Goosepimples

Song of the Week: Hold On by Matt the Electrician

After it all, I still got chills. 

On Friday afternoon, I drove with my friends to Cable, Wisconsin for the American Birkebeiner, an international cross-country ski race. One of my friends was racing the Birkie for the first time on Saturday, so we were all accompanying him for emotional support and what we hoped would be a nice 8th week vacation. We were planning to get in around 6 so he could go to bed early and rest well before the race. Spoiler alert: He didn’t.

Gasoline, kerosene, sometimes the world is up in flames.

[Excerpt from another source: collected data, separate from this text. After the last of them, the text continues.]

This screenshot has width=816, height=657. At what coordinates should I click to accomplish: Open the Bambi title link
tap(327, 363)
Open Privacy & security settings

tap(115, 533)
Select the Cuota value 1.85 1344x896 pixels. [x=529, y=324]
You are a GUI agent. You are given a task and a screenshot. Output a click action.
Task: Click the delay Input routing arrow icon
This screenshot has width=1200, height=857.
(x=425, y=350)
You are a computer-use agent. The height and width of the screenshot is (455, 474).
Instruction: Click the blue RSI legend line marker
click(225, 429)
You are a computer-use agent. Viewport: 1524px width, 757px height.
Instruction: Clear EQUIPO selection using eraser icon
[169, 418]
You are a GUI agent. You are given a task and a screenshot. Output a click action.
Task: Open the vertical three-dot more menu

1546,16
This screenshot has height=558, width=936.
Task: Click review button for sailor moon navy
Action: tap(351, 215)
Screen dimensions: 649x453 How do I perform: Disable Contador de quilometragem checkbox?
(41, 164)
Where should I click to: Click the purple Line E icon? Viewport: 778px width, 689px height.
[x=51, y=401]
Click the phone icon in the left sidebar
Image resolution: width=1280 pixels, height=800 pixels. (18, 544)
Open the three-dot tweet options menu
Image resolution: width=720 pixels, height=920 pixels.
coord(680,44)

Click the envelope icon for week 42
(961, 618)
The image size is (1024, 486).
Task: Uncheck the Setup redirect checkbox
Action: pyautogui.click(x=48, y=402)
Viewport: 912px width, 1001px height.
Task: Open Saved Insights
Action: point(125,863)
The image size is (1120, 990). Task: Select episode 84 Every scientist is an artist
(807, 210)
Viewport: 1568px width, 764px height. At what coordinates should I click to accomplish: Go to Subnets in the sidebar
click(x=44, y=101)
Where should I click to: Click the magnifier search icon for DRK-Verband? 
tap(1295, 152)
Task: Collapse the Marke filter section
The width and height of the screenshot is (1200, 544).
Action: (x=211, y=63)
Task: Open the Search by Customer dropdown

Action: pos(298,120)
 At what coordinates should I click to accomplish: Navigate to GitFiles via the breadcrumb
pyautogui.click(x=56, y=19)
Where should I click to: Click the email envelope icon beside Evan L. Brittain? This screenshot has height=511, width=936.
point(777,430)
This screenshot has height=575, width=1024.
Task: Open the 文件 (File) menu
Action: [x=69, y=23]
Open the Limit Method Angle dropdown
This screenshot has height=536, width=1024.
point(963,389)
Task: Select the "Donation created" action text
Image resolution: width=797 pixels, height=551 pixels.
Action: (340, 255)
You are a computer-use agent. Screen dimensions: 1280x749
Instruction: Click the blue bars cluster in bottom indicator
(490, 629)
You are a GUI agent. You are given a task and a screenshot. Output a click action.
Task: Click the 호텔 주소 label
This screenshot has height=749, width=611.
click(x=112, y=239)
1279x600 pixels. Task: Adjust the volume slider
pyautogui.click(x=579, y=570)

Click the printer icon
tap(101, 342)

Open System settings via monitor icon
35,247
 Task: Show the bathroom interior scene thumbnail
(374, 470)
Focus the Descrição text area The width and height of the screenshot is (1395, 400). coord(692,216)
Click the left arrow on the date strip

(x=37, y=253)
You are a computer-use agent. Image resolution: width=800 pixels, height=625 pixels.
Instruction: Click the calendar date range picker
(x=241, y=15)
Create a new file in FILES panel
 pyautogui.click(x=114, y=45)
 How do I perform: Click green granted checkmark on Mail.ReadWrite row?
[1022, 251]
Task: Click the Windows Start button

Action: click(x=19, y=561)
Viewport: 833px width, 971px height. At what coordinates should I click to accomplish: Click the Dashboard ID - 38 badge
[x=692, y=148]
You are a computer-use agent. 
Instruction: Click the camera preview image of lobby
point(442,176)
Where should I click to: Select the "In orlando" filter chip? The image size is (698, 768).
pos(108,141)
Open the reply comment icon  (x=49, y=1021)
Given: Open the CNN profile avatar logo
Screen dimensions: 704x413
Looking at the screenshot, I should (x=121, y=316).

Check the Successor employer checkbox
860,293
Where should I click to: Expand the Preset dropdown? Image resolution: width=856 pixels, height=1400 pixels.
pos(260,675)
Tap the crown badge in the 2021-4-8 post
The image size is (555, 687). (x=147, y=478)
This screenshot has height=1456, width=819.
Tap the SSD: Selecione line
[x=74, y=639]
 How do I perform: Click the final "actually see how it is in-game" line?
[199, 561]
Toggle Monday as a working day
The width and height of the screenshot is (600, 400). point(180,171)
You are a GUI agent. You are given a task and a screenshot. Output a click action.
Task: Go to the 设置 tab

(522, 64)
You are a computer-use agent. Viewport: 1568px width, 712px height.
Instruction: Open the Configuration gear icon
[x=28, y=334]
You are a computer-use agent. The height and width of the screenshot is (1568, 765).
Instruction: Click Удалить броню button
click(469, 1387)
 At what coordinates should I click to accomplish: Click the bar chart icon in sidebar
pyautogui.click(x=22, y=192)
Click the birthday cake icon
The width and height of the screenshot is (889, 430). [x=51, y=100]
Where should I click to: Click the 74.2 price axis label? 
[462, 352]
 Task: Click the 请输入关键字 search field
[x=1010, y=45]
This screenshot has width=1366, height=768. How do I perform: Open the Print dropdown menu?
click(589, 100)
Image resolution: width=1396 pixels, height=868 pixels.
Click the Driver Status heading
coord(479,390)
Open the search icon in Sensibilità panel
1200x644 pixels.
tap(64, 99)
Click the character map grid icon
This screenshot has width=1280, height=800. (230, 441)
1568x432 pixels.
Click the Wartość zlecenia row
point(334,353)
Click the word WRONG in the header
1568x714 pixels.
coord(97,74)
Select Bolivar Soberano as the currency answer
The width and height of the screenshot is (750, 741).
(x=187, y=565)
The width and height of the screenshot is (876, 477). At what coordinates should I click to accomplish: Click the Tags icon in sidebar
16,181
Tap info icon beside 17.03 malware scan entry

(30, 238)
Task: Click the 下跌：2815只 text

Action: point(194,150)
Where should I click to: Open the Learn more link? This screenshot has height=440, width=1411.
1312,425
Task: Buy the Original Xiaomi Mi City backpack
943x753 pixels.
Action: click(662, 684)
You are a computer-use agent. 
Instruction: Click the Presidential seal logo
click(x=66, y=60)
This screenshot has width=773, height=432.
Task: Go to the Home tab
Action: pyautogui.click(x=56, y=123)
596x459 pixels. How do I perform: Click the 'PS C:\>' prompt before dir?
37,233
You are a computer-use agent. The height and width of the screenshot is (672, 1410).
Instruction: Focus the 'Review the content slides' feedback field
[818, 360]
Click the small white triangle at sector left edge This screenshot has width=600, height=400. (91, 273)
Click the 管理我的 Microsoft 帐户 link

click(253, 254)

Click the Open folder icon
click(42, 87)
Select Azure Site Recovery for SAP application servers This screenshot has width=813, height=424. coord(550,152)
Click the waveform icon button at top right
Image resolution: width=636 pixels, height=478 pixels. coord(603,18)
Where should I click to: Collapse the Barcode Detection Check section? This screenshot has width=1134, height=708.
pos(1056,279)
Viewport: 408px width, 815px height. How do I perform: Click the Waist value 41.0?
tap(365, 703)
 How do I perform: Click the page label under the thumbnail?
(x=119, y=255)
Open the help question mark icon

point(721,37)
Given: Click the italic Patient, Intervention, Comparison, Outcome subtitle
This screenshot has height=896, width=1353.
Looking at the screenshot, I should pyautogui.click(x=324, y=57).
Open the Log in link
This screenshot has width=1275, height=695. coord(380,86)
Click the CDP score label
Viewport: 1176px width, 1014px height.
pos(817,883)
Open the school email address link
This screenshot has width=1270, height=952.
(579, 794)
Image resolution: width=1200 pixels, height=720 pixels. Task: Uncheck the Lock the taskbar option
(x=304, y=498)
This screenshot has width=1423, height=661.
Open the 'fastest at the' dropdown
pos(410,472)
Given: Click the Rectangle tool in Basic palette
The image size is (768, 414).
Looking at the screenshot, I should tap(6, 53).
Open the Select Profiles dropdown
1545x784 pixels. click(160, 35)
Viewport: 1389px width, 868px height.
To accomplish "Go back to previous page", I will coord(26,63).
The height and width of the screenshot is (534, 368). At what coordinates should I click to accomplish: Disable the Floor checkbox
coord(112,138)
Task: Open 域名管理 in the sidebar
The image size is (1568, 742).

When we arrived Friday night, the plumbing in our cabin didn’t work. Yikes! Over the next three hours the owner of the cabin came in and out trying to get it fixed, calling the previous owner, an emergency plumbing service, and even his mother, all while my friend was waxing his skis in the living room and we were going through our schedule for Saturday. Once when the owner was out, my friend showed us a TikTok video. It was a parody of the “Veronica Open the Door” song as if done by Mort and King Julian from Madagascar. That should be enough to explain why we collapsed onto the couch in fits of laughter until the owner came back. For the rest of the trip, at random moments we’d fiercely whisper “King Julian, King Julian, open the door please!” in each other’s ears whenever things got a little too intense. 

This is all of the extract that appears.